What is a cron expression?

Cron is a time-based job scheduler built into Unix-like operating systems. A cron expression is a string of 5 fields (separated by spaces) that defines when a scheduled task should run. The fields are, in order: minute, hour, day of month, month, and day of week. Cron is used to automate recurring tasks like database backups, sending emails, clearing caches, and running reports.

Cron expression syntax

Each field accepts a specific type of value. An asterisk (*) means "every valid value" for that field. A number means "at that specific value". A slash (/5) means "every N units" — so */5 in the minute field means every 5 minutes. A comma separates multiple values (1,3,5). A hyphen defines a range (1-5 means 1 through 5).

Common cron expressions

* * * * * — every minute. 0 * * * * — every hour at :00. 0 0 * * * — daily at midnight. 0 9 * * 1-5 — 9am every weekday. 0 0 1 * * — first of every month at midnight. 0 0 * * 0 — every Sunday at midnight. */15 * * * * — every 15 minutes.

Cron vs crontab

A cron job is a single scheduled task. A crontab (cron table) is the configuration file that lists all cron jobs for a user. You edit it with crontab -e on Linux/macOS. Each line in a crontab has a cron expression followed by the command to run, e.g.: 0 2 * * * /home/ubuntu/backup.sh.
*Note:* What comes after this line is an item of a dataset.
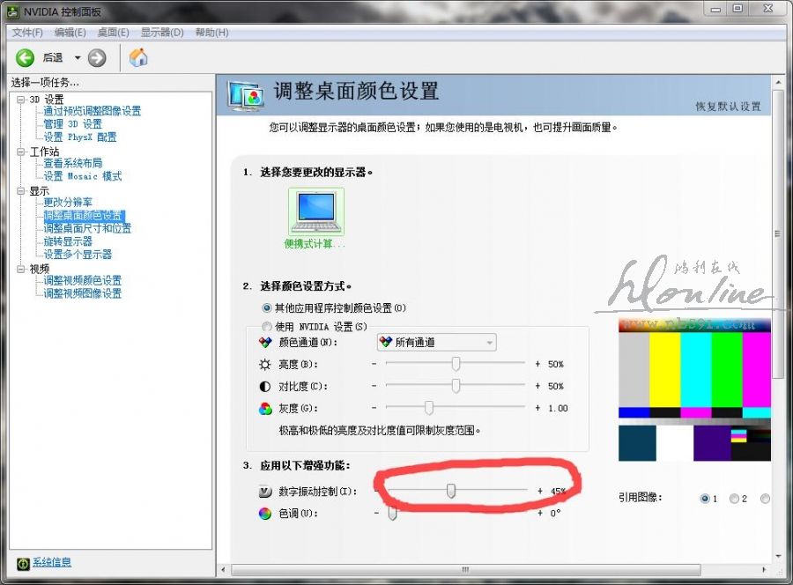Image resolution: width=793 pixels, height=585 pixels.
Task: Click the 系统信息 link
Action: click(52, 562)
Cron in cloud and DevOps contexts

Cron expressions are also used well beyond the Unix shell. AWS EventBridge, GitHub Actions, Kubernetes CronJobs, Heroku Scheduler, and most CI/CD platforms all accept standard cron expressions to schedule automated tasks. In AWS, EventBridge uses a slightly extended 6-field format that adds a year field — but the core 5-field syntax is consistent across tools.